## TASK GOAL
Each line that has the string "computer" must be copied from the records below.

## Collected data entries
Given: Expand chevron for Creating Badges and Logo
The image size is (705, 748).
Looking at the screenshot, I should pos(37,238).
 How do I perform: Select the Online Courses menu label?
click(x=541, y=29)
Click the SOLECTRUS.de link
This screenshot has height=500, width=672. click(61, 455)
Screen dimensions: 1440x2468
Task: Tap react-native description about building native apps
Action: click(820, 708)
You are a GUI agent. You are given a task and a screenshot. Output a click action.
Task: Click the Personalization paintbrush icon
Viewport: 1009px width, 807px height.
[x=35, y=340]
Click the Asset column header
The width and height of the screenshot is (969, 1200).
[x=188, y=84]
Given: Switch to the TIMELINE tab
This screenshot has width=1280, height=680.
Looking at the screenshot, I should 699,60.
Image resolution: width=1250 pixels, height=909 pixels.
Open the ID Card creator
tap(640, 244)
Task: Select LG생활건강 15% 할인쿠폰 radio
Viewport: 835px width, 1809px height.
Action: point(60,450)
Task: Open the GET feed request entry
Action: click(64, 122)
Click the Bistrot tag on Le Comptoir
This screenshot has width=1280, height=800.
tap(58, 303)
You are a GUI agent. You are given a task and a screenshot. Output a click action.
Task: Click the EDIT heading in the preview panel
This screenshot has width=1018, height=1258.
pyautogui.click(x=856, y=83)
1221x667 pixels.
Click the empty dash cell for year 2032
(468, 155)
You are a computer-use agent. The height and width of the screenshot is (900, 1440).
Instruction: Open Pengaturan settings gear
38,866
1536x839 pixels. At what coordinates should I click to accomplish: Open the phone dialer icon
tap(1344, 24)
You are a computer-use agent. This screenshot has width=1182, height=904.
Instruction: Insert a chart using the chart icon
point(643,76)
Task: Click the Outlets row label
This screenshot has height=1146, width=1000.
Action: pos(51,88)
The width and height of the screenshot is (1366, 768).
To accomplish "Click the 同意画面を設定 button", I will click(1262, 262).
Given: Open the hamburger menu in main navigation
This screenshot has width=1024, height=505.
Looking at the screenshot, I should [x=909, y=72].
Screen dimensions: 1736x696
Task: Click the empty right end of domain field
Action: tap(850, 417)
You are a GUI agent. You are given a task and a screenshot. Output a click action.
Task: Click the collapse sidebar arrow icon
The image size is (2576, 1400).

## OUTPUT FOR THIS TASK
You are a computer-use agent. The height and width of the screenshot is (900, 1440).
You are a computer-use agent. This screenshot has width=1182, height=904.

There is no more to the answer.